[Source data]
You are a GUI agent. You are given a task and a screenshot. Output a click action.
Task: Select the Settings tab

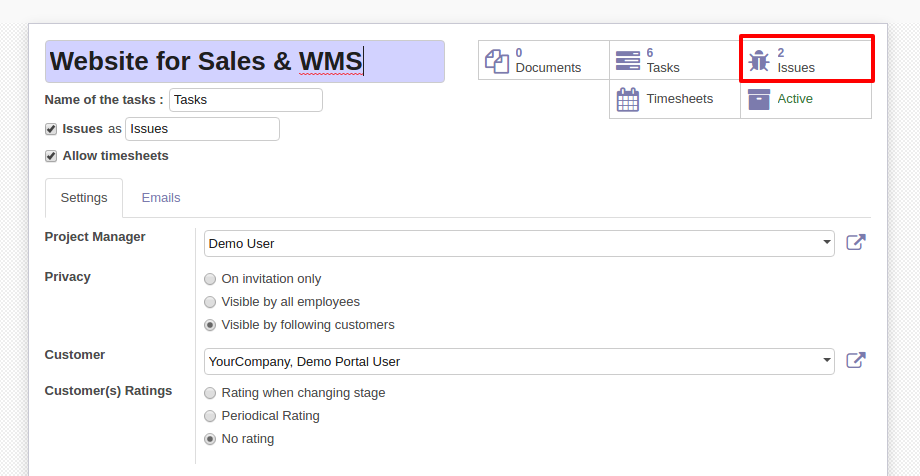tap(84, 198)

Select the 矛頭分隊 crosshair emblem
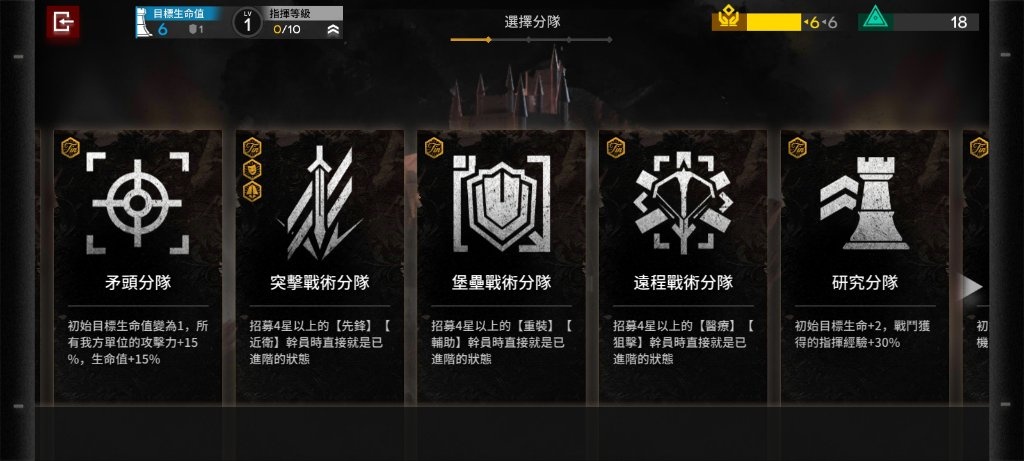[x=137, y=203]
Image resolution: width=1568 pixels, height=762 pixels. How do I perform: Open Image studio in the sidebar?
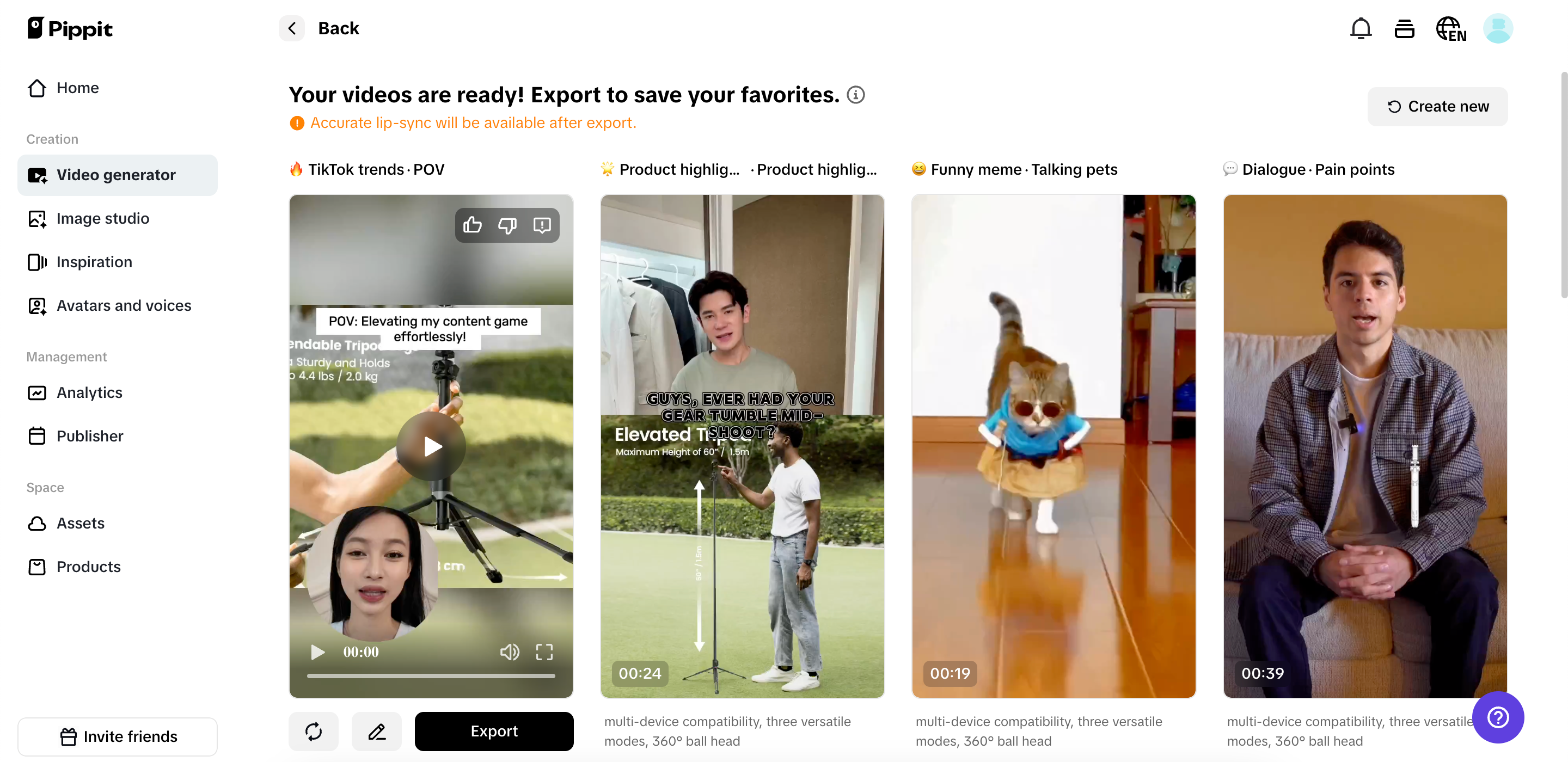(102, 218)
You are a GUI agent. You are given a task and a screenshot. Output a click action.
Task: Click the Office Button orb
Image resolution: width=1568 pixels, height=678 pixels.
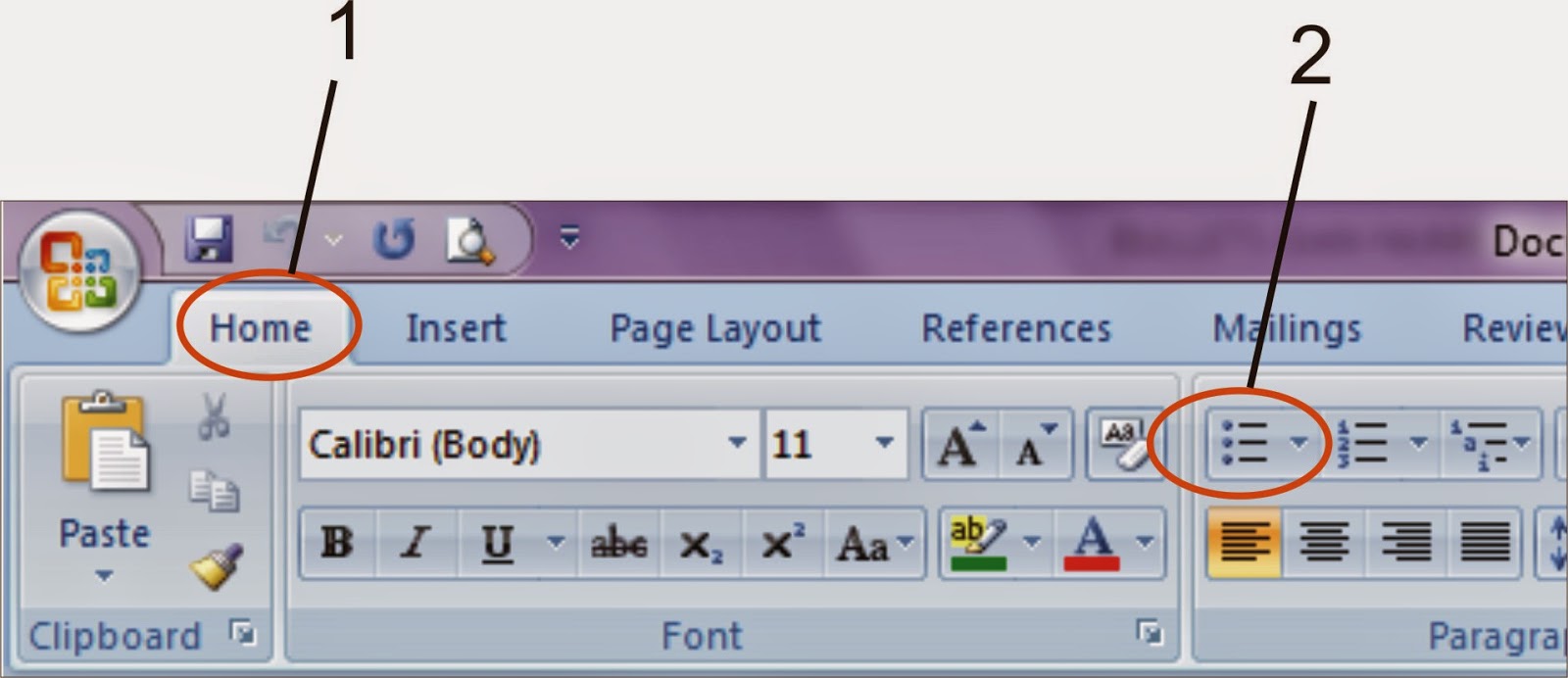click(x=78, y=270)
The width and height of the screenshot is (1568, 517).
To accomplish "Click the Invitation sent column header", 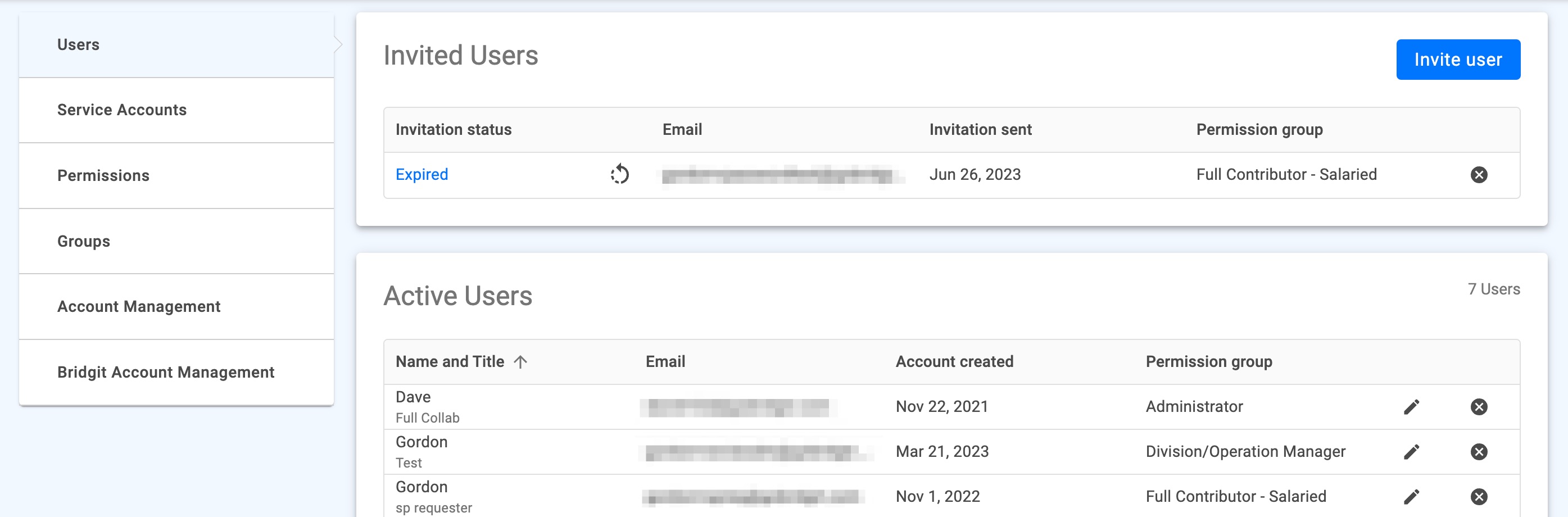I will pos(980,130).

■ **TASK GOAL**: Quote the lines above exactly, starting with the one that has "Image resolution: width=1568 pixels, height=762" and ending with the one that has "Task: Click the Office Button orb"; drop the pictures and include nothing else.

■ **REPLY TO THE EXERCISE**:
Image resolution: width=1568 pixels, height=762 pixels. How do I perform: Open Image studio in the sidebar?
(102, 218)
You are a GUI agent. You are given a task and a screenshot. Output a click action.
Task: Click the Office Button orb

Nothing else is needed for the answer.